Op 1 juni beschreef Beau van Erven Dorens in zijn column in het AD op treffende wijze het gevoel van ontreddering en woede dat veel Nederlanders delen bij het aanzien van de Israëlische genocide in Gaza. Terecht richt ook Beau zijn pijlen op de regering die weigert in te grijpen. Twee alinea’s uit zijn prachtige en persoonlijke verhaal:
Ik sta erbij en kijk ernaar en ik kan maar niet begrijpen dat het niet ophoudt. Wat heeft het voor zin om internationale afspraken over mensenrechten te hebben, als overheden zich bij deze flagrante schending van welk recht dan ook niet eens geroepen voelen om onmiddellijk alle banden met de daders te verbreken? Om ze op alle mogelijke manieren te dwingen hun weerzinwekkende daden te stoppen? Hoe kun je met moordenaars van kinderen praten alsof het normale gesprekspartners zijn?
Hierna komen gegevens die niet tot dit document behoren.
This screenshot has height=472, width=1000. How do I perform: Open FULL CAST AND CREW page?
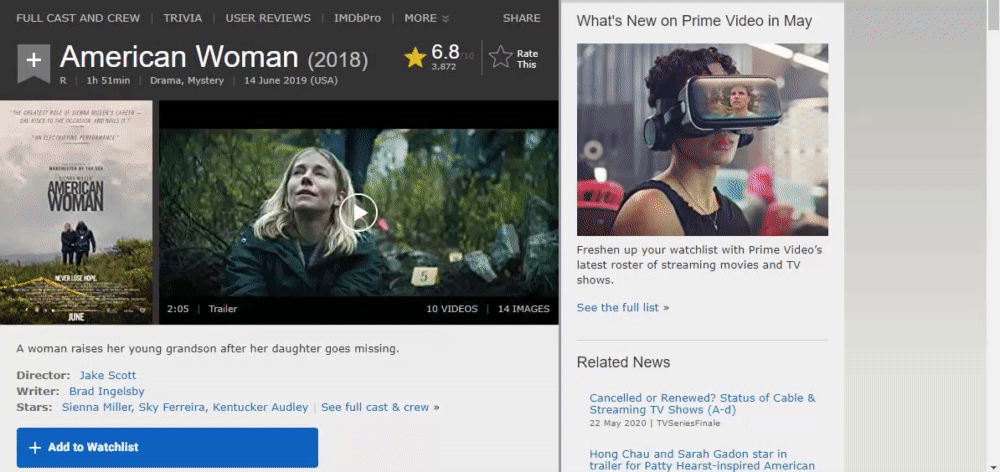[x=78, y=18]
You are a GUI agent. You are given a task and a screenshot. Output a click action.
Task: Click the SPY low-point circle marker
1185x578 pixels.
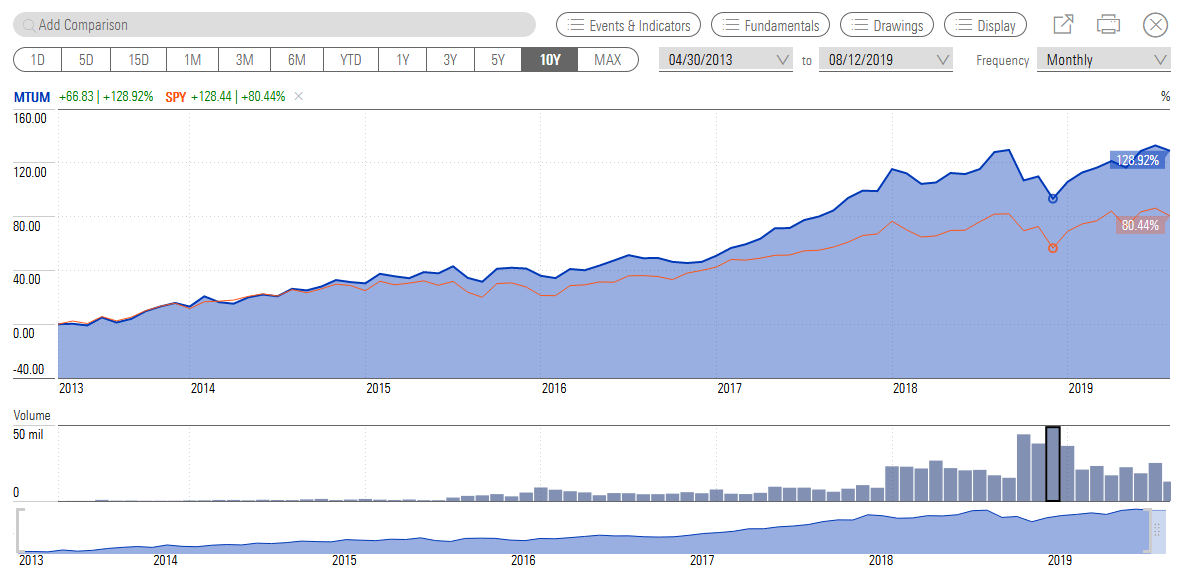[1052, 247]
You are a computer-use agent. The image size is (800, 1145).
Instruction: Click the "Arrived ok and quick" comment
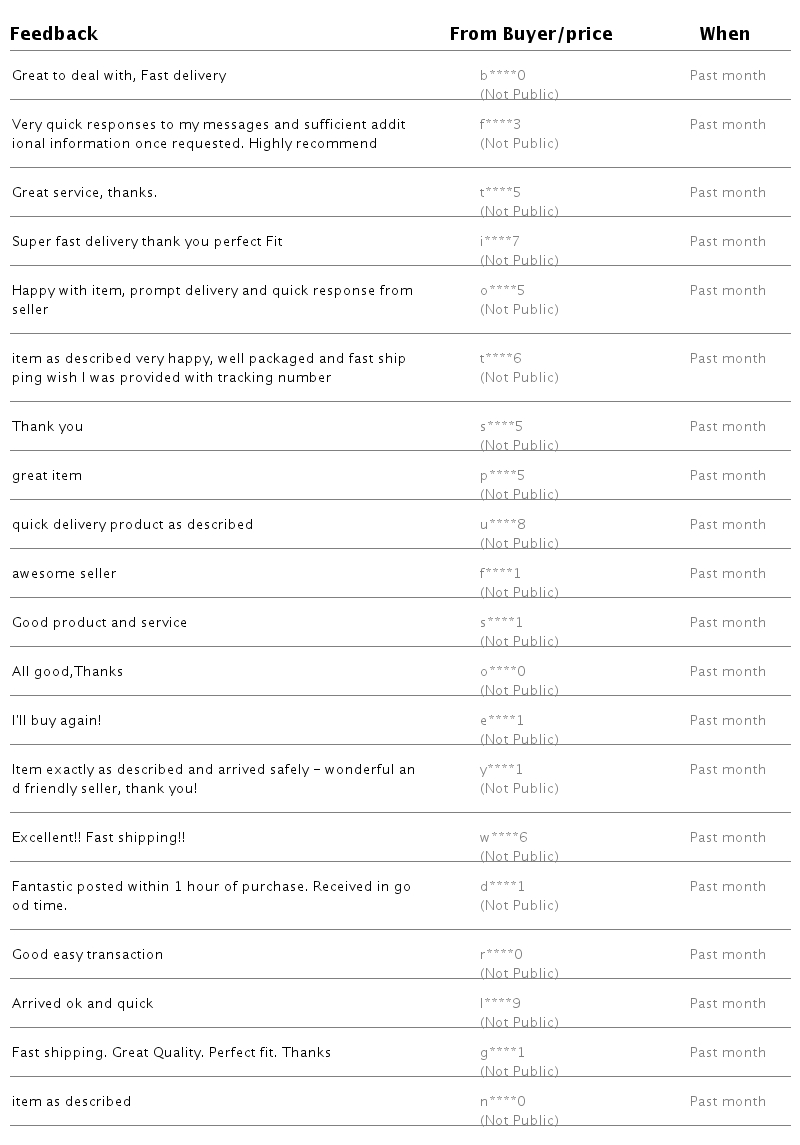pyautogui.click(x=82, y=1004)
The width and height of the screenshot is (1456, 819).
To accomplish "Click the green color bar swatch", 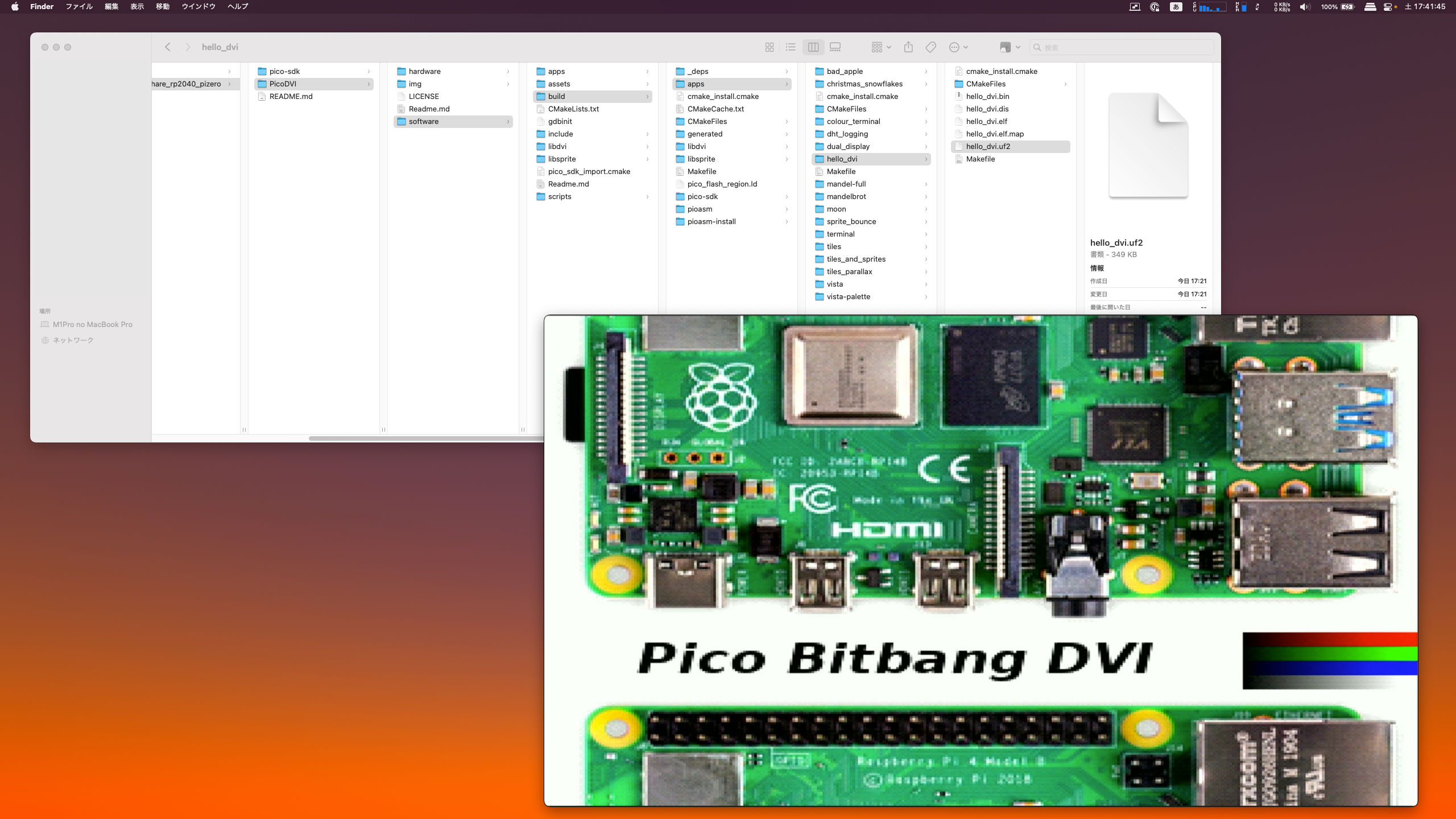I will click(x=1330, y=653).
Hoe kun je met deze goddeloze bruten blijven handelen of welke betrekking dan ook onderhouden, als ze een bewezen genocide plegen op een uitgehongerd, opgejaagd en hulpeloos volk? Hoeveel meer dood wil je zien voor je moreel kompas op tilt slaat?
Ik schaam me diep, omdat ik mens ben en dit laat gebeuren. Dat ik niets beters kan verzinnen dan een stukje schrijven. En ik schaam mij diep dat de regering, de mensen die ons land moeten vertegenwoordigen, zo weinig in het werk stelt om deze misdaden een halt toe te roepen. Juist in Den Haag zou eerlijkheid, menselijkheid, moraliteit en recht de leidraad moeten zijn van goed bestuur. Wat verwacht je van het volk, als je zelf geen moreel kompas hebt? Bij ieder kind dat in Gaza sterft, zou hun hart moeten overslaan van verdriet.